Ralph entered the company office and once again he was a celebrity with the staff. He said goodbye to his boss and walked out into the hallway. He looked at this watch. Almost time. No one was around. He opened the janitor’s closet. There it was. The blue light. He closed the door and stepped into the light. Seconds later he was in the alternate Earth.
He knew that outside, in the parking lot, Sarah and the girls would be waiting for him with open arms.
He didn’t think life could get any better than this.
Author : Gray Blix
It had been the perfect plan. Throw spitballs at the substitute English teacher, get sent to the assistant principal, spend an hour after school in detention, and walk home in peace. For once, he would make it through a day at Central High without being pummeled by the school bully and his gang of five. And the plan was working.
The hallway was empty. He didn’t head for the front doors, of course. Billy might be waiting at the bottom of the steps. Instead, he took a side exit and walked towards the gate to 12th Street. But half way there he saw the gate was locked. Could he climb over that chain link fence, at least twice his height? No. It might have been built to keep people out, but it served to keep him in. He’d have to use the front doors after all. Turning around, he saw Billy and his gang approaching. They split up to cut off his escape routes. Two of them came ahead to to grab him, one on each arm, and hold him for Billy.
He was in a panic as Billy’s face filled his field of vision. He felt his heart pounding and heard his quick breaths and the hiss of escaping atmosphere on one side and a rush of air filling the vacuum on the other. Hoses and cables detached and he felt a mild shock, which awakened him from a deep sleep. Arising, he bumped his head on the lid, which was opening slowly, and tried to remember what he’d been dreaming. As always, he could not.
“You have visitors,” a soft voice intoned.
Climbing out of the pod unsteadily, he was momentarily chilled and confused. Realizing that he was completely naked, he donned a one-piece jump suit hanging by the opening to his chamber and slid his feet into a pair of slippers. As he warmed, the voice said, “Follow the arrow,” which had appeared on the floor and begun moving out of the chamber and down the hall. He saw no one as he followed the arrow past other chambers and through open doors which closed behind him. Finally, he entered a room in which two people sat at a table. He sat on the opposite side.
“My, but you have grown,” he heard himself say to his daughter.

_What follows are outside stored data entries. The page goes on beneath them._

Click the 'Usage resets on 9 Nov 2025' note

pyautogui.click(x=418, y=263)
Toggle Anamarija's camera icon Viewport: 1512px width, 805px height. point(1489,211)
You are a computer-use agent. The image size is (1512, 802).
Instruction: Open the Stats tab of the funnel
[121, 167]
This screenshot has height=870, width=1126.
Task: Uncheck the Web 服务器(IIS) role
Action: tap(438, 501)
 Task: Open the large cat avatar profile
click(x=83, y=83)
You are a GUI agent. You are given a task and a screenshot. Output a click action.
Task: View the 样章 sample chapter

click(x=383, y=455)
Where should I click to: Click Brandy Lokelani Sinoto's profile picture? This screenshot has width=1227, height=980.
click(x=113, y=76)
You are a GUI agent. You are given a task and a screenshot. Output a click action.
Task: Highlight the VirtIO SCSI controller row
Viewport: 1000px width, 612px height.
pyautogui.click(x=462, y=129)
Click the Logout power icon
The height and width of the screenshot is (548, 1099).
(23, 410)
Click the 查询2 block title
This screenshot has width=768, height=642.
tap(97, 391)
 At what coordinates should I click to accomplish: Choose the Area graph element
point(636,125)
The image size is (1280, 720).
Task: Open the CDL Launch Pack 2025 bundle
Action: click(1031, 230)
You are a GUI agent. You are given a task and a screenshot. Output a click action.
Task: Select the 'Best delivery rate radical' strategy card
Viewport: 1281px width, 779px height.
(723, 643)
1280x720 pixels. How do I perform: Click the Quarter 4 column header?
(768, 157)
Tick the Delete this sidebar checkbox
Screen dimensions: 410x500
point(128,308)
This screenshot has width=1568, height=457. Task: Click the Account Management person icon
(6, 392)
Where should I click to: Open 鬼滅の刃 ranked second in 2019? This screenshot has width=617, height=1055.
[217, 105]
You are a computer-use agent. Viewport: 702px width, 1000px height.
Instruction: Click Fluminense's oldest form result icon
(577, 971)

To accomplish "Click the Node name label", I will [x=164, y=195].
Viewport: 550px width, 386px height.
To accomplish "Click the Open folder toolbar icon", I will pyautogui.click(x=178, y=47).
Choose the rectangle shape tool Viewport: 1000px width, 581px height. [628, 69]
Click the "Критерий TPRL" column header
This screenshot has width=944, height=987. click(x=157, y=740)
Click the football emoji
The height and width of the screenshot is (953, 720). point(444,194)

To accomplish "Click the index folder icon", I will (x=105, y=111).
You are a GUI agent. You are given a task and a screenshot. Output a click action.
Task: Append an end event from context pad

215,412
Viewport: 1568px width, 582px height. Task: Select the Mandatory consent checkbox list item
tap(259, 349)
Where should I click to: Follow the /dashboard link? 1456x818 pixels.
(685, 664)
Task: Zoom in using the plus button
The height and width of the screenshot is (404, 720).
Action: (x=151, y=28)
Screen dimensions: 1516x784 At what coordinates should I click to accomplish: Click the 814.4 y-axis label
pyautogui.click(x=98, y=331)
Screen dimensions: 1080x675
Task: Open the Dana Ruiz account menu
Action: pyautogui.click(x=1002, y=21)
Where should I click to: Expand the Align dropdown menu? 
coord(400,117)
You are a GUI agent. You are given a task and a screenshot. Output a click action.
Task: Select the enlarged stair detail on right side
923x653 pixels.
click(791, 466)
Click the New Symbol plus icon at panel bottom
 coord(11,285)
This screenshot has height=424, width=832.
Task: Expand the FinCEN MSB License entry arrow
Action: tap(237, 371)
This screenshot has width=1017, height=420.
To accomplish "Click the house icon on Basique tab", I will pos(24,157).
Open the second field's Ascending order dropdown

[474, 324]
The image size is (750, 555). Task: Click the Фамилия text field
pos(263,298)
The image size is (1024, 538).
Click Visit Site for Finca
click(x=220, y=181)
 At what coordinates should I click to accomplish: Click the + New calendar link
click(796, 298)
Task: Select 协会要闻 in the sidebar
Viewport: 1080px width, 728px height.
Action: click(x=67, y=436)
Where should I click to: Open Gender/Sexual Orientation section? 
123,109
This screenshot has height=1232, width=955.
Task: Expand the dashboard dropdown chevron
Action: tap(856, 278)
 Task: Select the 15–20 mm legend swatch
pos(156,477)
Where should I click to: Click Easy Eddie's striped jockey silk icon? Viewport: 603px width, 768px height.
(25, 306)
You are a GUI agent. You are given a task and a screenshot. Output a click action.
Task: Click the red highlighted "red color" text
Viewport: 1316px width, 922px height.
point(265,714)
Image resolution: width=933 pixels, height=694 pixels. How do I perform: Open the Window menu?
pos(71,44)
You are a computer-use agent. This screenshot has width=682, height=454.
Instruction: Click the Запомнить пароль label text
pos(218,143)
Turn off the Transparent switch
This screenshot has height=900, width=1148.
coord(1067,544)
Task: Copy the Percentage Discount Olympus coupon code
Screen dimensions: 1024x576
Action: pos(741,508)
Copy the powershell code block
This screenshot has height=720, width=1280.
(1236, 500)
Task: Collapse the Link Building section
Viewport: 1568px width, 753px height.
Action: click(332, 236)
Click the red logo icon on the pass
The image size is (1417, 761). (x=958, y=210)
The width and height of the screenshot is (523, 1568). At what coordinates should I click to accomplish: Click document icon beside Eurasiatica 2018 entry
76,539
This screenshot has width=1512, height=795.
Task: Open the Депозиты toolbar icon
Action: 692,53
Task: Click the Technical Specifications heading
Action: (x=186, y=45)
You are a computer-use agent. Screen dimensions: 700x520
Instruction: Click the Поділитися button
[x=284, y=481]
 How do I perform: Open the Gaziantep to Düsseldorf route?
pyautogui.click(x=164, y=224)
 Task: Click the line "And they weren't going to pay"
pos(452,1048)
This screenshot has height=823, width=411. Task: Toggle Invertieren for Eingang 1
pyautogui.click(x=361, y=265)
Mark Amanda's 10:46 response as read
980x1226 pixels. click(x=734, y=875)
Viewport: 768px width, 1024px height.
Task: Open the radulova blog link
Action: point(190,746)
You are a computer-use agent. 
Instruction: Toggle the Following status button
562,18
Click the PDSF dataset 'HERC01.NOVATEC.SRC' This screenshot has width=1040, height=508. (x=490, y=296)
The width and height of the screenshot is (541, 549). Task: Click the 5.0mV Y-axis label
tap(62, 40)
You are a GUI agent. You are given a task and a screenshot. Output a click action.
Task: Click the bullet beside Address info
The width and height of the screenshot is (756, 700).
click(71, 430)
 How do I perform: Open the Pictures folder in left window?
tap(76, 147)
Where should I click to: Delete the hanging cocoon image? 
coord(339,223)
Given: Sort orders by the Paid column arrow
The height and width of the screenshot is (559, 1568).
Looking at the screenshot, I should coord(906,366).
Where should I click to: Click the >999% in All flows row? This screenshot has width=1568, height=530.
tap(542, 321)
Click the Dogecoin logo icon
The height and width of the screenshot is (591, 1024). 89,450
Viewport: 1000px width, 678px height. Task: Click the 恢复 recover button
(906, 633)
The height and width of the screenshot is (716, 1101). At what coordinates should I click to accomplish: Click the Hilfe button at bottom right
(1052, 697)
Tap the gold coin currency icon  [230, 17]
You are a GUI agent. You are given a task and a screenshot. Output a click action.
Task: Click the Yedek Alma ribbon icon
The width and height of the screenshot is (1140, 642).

“Why don’t you have any hair, daddy,” the girl replied.
He knew that. He closed his eyes and remembered. The voice had told him to rub a cream all over his body that first day and then to shower all the hair away. He had watched it go down the drain, never to return. Then he had been dried by blasts of warm air, after which he had followed the arrow to the medical…
“Did you HEAR me, daddy?”
“Yes. Hair. ‘Nobody here to impress, no need to bother with hair,’ the voice told me, so they, or he, well, actually I…”
“You look well,” his wife offered, helpfully. “better than you did before.”
It was true. The combination of nutritional infusions, along with drugs and electrical stimulation, kept his body trim and toned.
“Was it the same voice that talks to us, daddy?”
“I guess so. I’ve only ever heard the one voice here.”
“Welcome to Acme Detention,” it had said in its soothing way to the small group of visitors just minutes before. “This ultra secure and fully automated facility houses 1,984 inmates, all sentenced to life without parole, in a hygienic and safe environment. Acme does not punish. It merely encourages reflection and contemplation.”